Bentrokan itu terjadi antara pasukan yang dibantu anggota-anggota partai Islamis Al-Islah dan gerilyawan Syiah Zaidi, untuk memperebutkan kendali atas kantor-kantor pemerintah daerah di Hizm, ibu kota provinsi Jawf.
"Militer dan Al-Islah kehilangan delapan orang, sementara pemberontak Syiah kehilangan dua kali lipat dari jumlah itu, dan ada puluhan orang yang cedera di kedua pihak," kata satu sumber kepada AFP.
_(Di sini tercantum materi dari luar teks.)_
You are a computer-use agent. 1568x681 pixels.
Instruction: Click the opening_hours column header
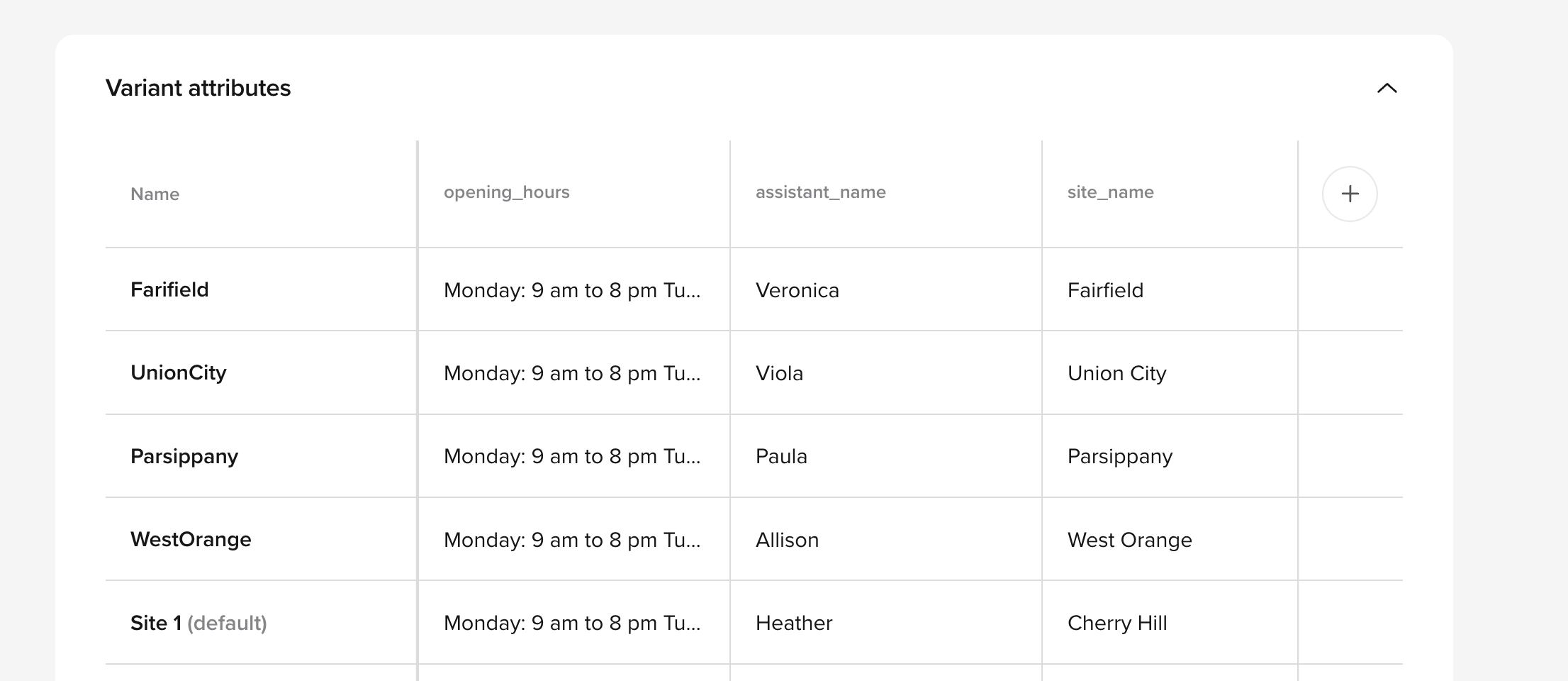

Sebelumnya pada Februari, presiden Yaman dan partai-partai utama setuju mengubah negara yang dilanda kekerasan itu menjadi sebuah federasi enam wilayah sebagai bagian dari transisi politik.
Gerilyawan Syiah tampaknya berusaha menguasai Hizm agar dapat menggabungkan seluruh daerah Jawf ke dalam wilayah Azal, salah satu dari empat wilayah yang akan dibentuk di Yaman bagian utara.
Namun, hingga saat ini pengaturannya tetap, Jawf akan menjadi bagian dari wilayah Saba, yang juga mencakup provinsi-provinsi Marib dan Bayda.
Baik pemberontak tersebut maupun separatis selatan menolak struktur federal yang diusulkan, yang juga akan membentuk dua wilayah di Yaman bagian selatan.
Yaman adalah negara leluhur almarhum pemimpin Al Qaida Osama bin Laden dan hingga kini masih menghadapi kekerasan separatis di wilayah utara dan selatan.
Yaman Utara dan Yaman Selatan secara resmi bersatu membentuk Republik Yaman pada 1990 namun banyak pihak di wilayah selatan, yang menjadi tempat sebagian besar minyak Yaman, mengatakan bahwa orang utara menggunakan penyatuan itu untuk menguasai sumber-sumber alam dan mendiskriminasi mereka.
Negara-negara Barat, khususnya AS, semakin khawatir atas ancaman ekstrimisme di Yaman, termasuk kegiatan Al Qaida di Semenanjung Arab (AQAP).
AS ingin presiden baru Yaman, yang berkuasa setelah protes terhadap pendahulunya membuat militer negara itu terpecah menjadi kelompok-kelompok yang bertikai, menyatukan angkatan bersenjata dan menggunakan mereka untuk memerangi kelompok militan itu.
Militan melancarkan gelombang serangan sejak mantan Presiden Ali Abdullah Saleh pada Februari 2012 menyerahkan kekuasaan kepada wakilnya, Abd-Rabbu Mansour Hadi, yang telah berjanji menumpas Al Qaida.
Militan Al Qaida memperkuat keberadaan mereka di Yaman tenggara, dengan memanfaatkan melemahnya pemerintah pusat akibat pemberontakan anti-pemerintah yang meletus pada Januari 2011 yang akhirnya melengserkan Presiden Ali Abdullah Saleh.
Ofensif pasukan Yaman yang diluncurkan pada Mei 2012 berhasil menghalau militan Al Qaida dari sejumlah kota dan desa di wilayah selatan dan timur yang selama lebih dari setahun mereka kuasai.
Meski melemah, jaringan teror itu masih bisa melancarkan serangan-serangan terhadap sasaran militer dan polisi.